Wednesday, April 9, 2014
A Steam-tastic Invention
While visiting Vancouver, one must stop into Gastown and take a look at the steam-powered clock that has become a major tourist attraction, and rightly so. While boasting a vintage appeal, the clock was actually constructed in 1977 as a means to cover a steam grate and also prevent the homeless from sleeping on it in cold weather. At first the clock was wrought with malfunctions and had to be powered electronically, but once the local businesses saw how much revenue it bought in because of the tourists it brought, they grouped together to have the steam mechanism completely rebuilt.
Once completed, the new steam mechanism worked by a miniature steam engine that drives a chain lift. The chain lift then moves steel balls upwards where they are then transferred to a descending chain. The weight of these steel balls on the chain controls a conventional pendulum clock escapement that is geared to the hands on the four separate faces of the clock.
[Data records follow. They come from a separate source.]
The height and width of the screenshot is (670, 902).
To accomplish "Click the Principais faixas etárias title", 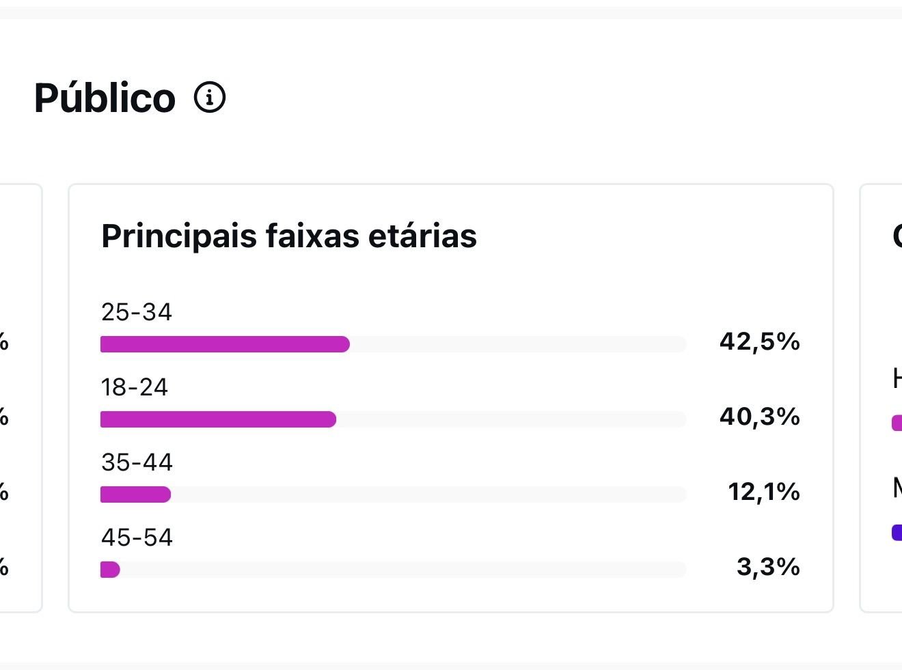I will click(x=288, y=236).
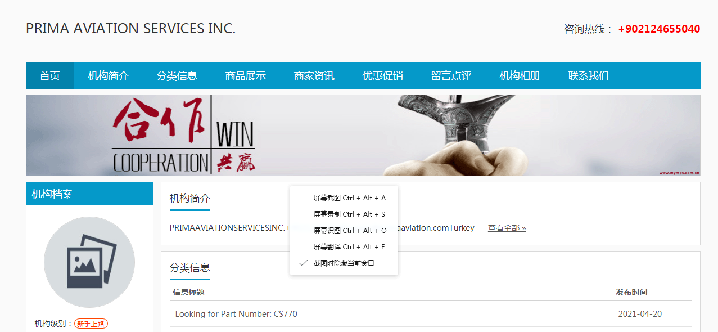Open the 分类信息 navigation item
This screenshot has height=332, width=718.
(177, 75)
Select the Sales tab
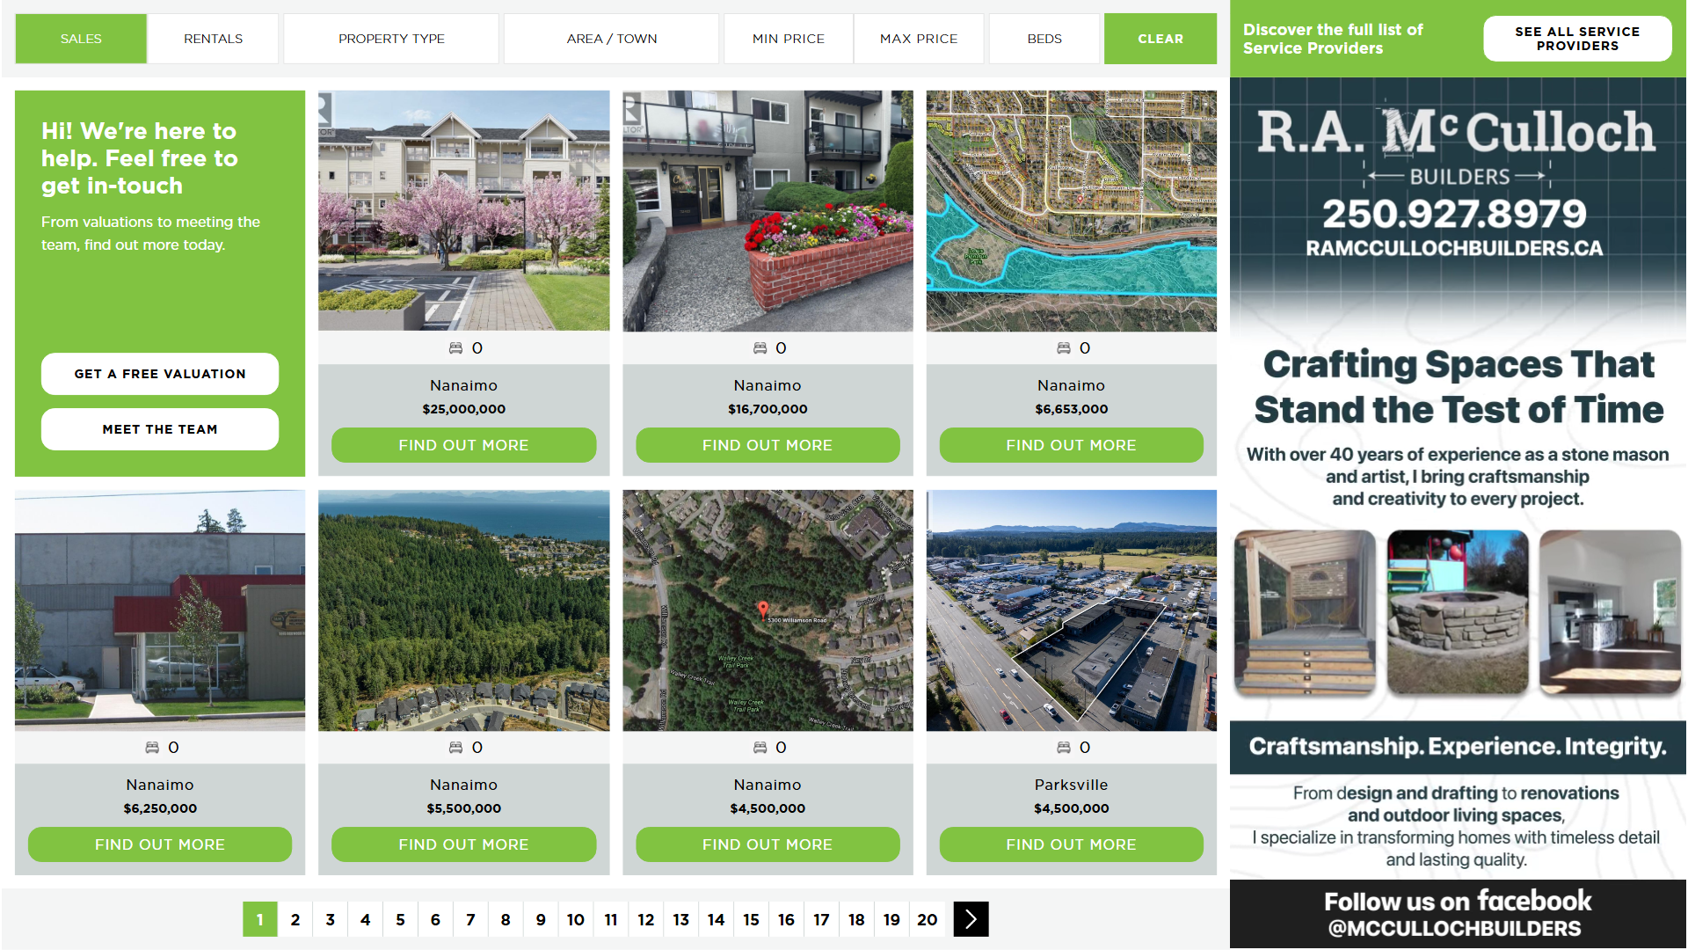The image size is (1688, 950). coord(81,39)
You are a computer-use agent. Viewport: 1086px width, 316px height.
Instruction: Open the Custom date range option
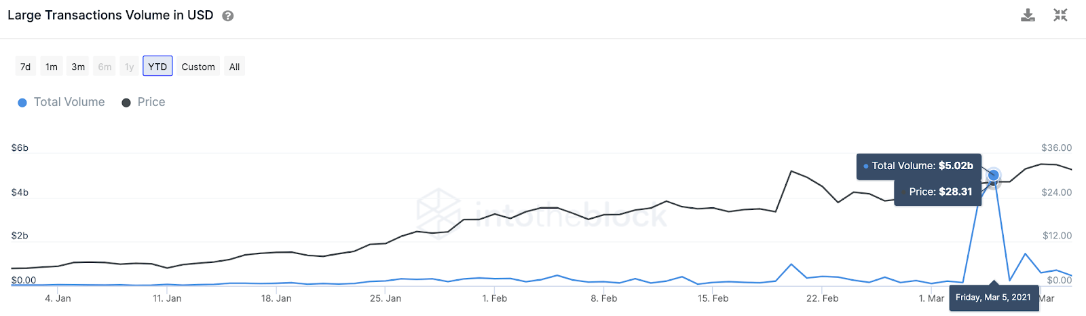point(198,67)
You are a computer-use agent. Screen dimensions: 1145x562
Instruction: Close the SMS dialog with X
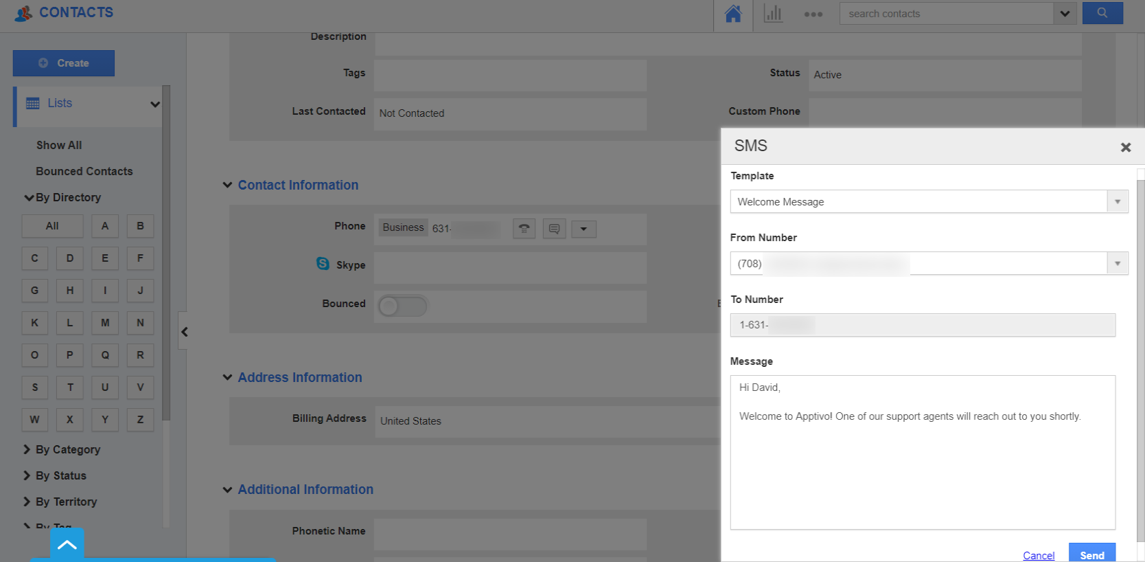tap(1126, 147)
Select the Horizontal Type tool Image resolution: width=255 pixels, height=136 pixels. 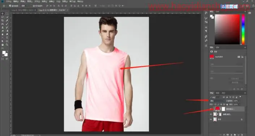(7, 38)
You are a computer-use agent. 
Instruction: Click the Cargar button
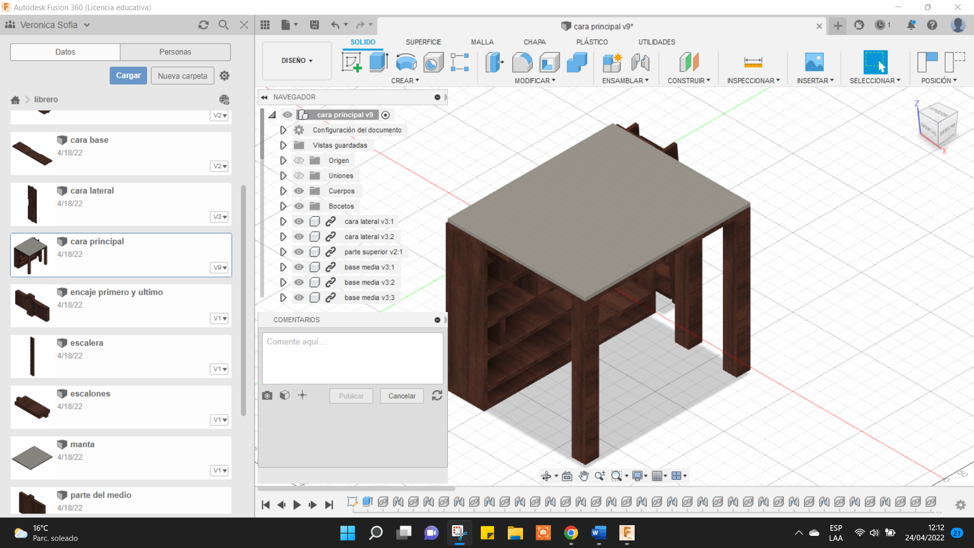128,76
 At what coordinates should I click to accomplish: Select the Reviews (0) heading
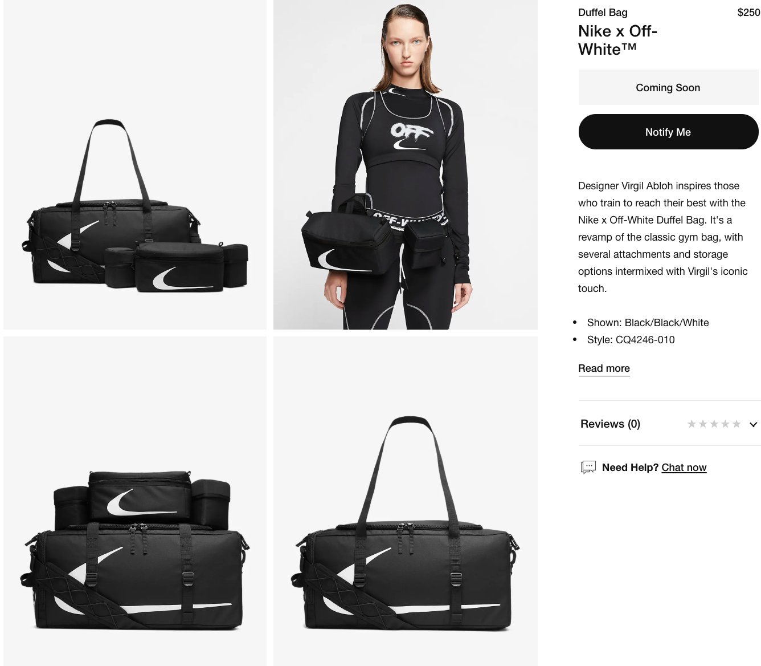tap(610, 424)
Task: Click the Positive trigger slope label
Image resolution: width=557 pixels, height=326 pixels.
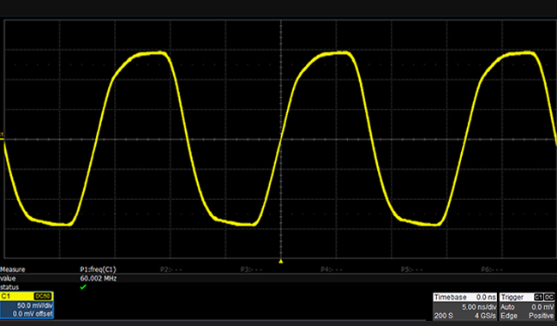Action: [541, 316]
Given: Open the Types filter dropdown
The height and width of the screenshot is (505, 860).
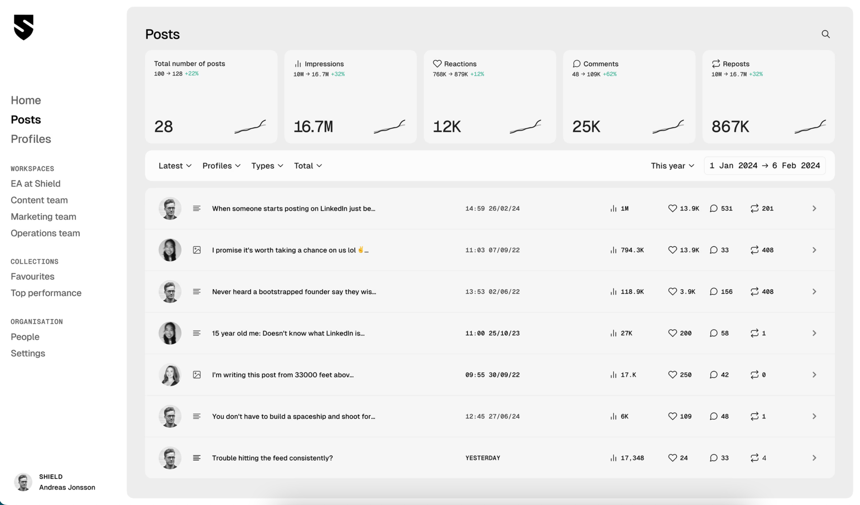Looking at the screenshot, I should (x=267, y=166).
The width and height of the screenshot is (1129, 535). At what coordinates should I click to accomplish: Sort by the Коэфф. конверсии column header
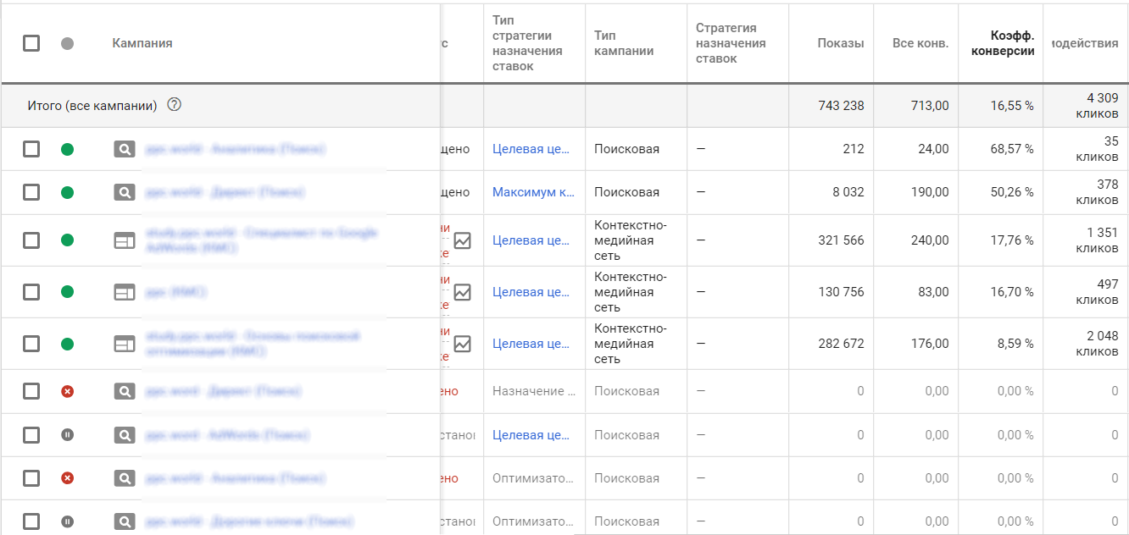[1012, 43]
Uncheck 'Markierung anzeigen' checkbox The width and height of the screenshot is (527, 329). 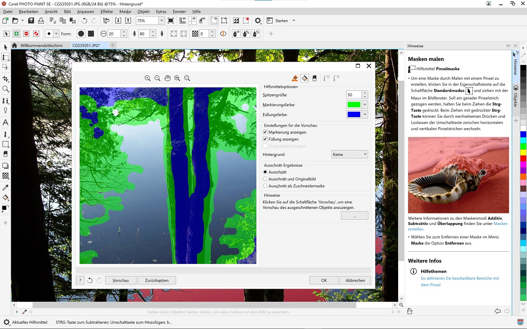(x=266, y=132)
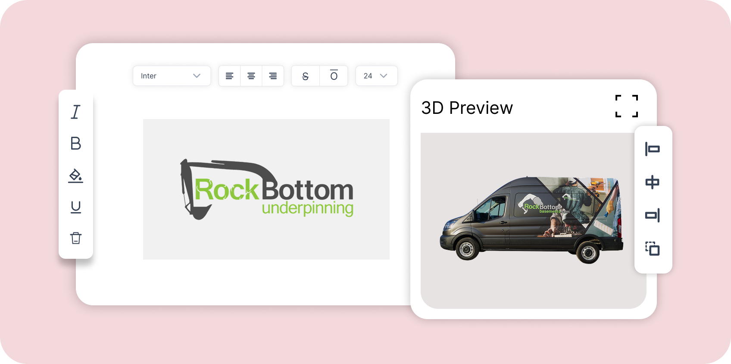The image size is (731, 364).
Task: Toggle bold text formatting
Action: coord(76,143)
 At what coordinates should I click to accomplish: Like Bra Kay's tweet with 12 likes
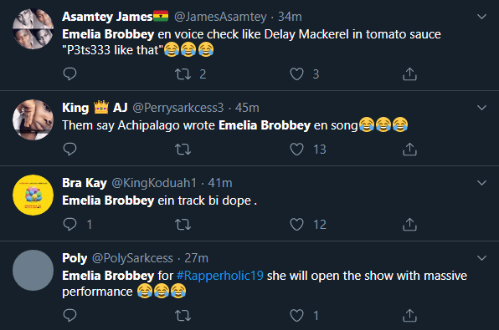coord(296,224)
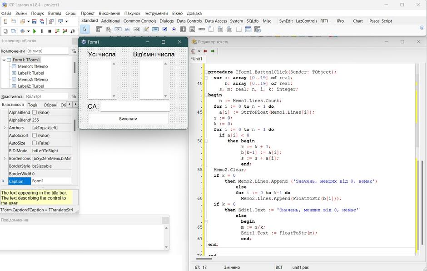The image size is (427, 271).
Task: Click the Виконати button on the form
Action: 128,119
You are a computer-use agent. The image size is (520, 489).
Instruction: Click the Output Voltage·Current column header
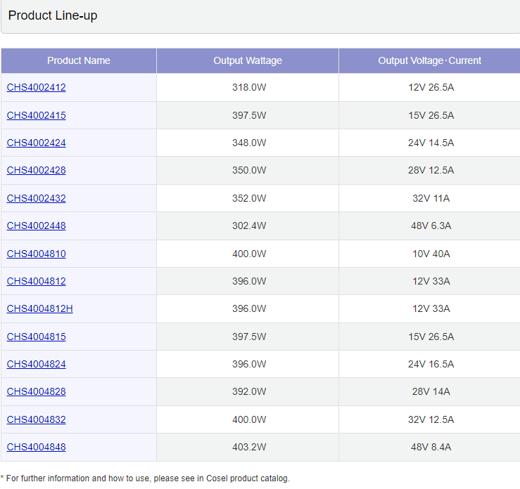[429, 60]
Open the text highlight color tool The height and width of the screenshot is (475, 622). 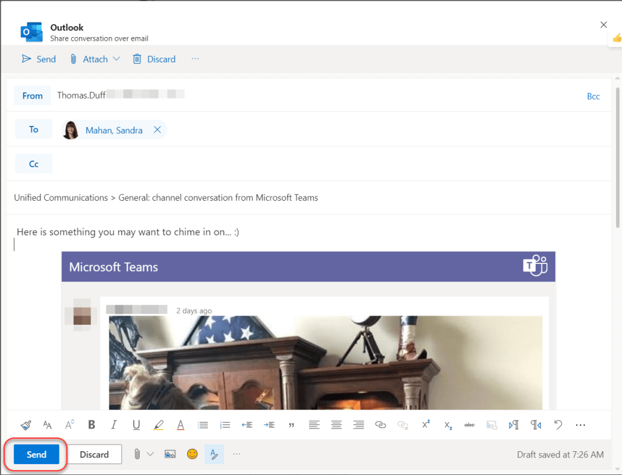pos(159,425)
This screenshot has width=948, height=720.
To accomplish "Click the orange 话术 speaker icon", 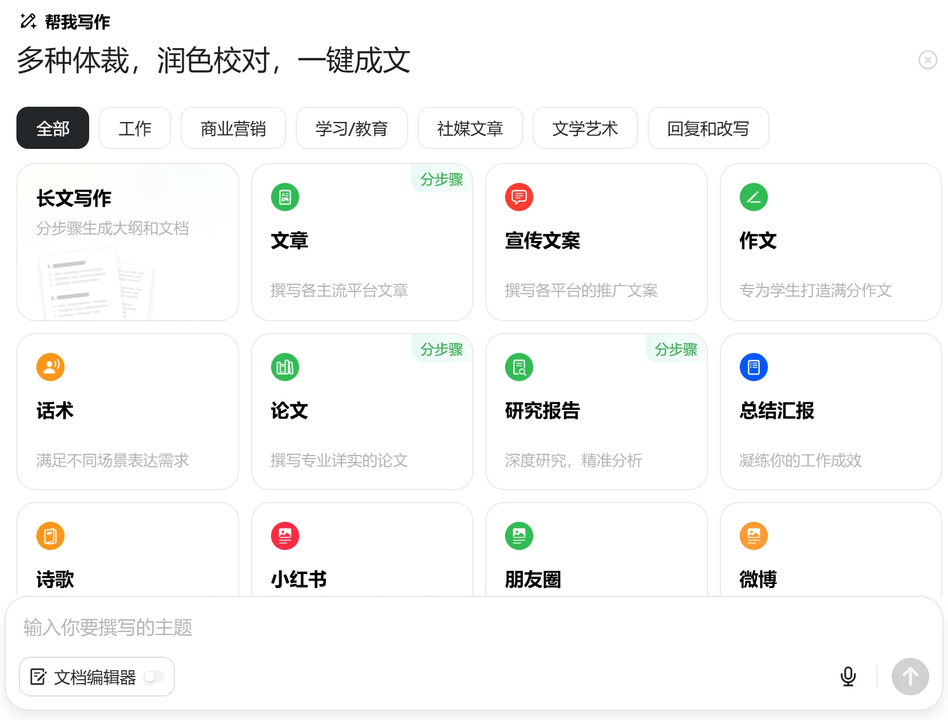I will [50, 367].
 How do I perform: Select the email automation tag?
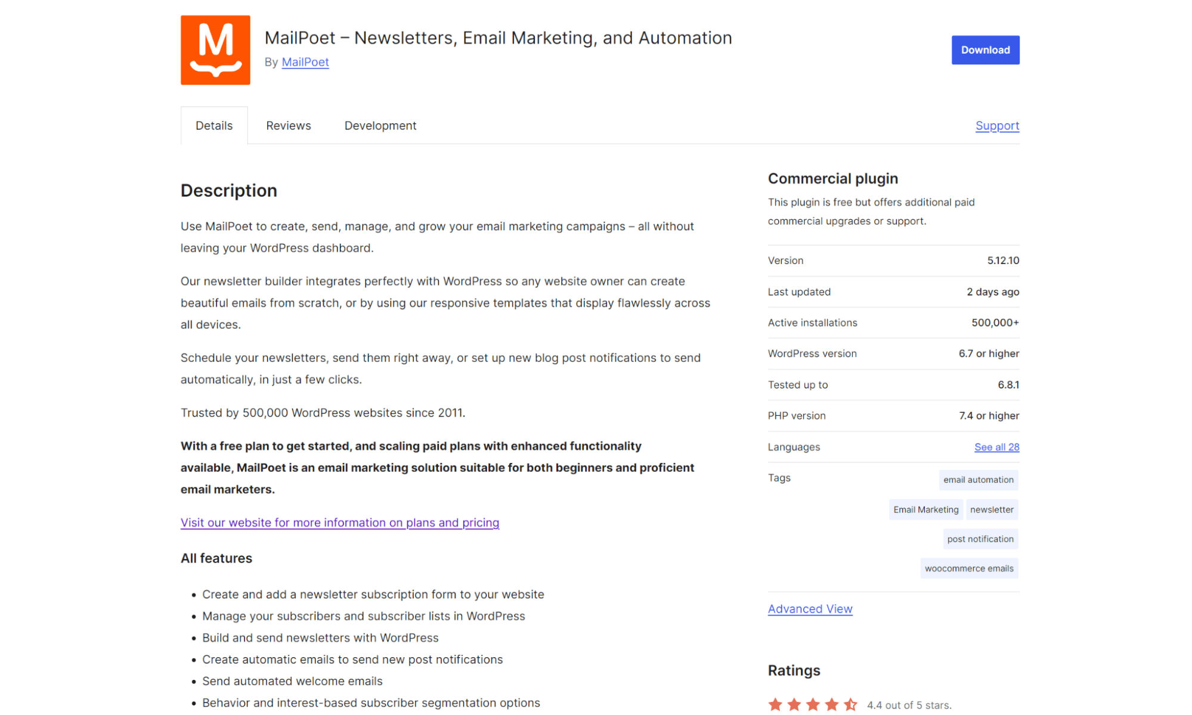tap(979, 480)
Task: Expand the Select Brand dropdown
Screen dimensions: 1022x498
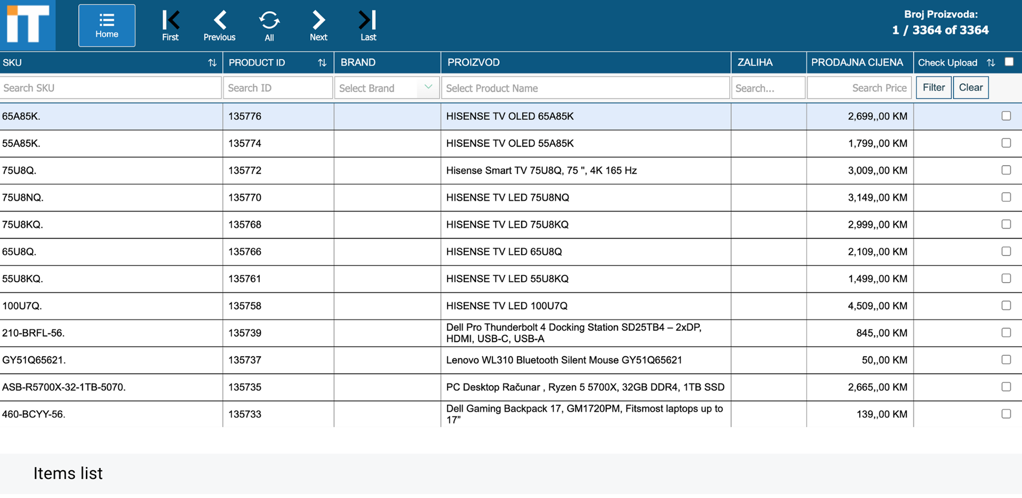Action: 387,88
The steam also powers a whistle, instead of chimes, that have become known as the Westminster "chime" to denote the time.
The long exposure of this photo and the black and white aspect give it a very "Sherlock Holmes" feel while the lights on the trees add a fairy tale-esque dimension that draw you in and pull your attention to the clock itself. Think Scotland Yard meets Peter Pan.
This image was taken in March 2014 using a Hasselblad 500C with a Zeiss Planar 80mm/f 2.8. Exposure time was f/22 at 1 minute on Agfapan APX 25 Film.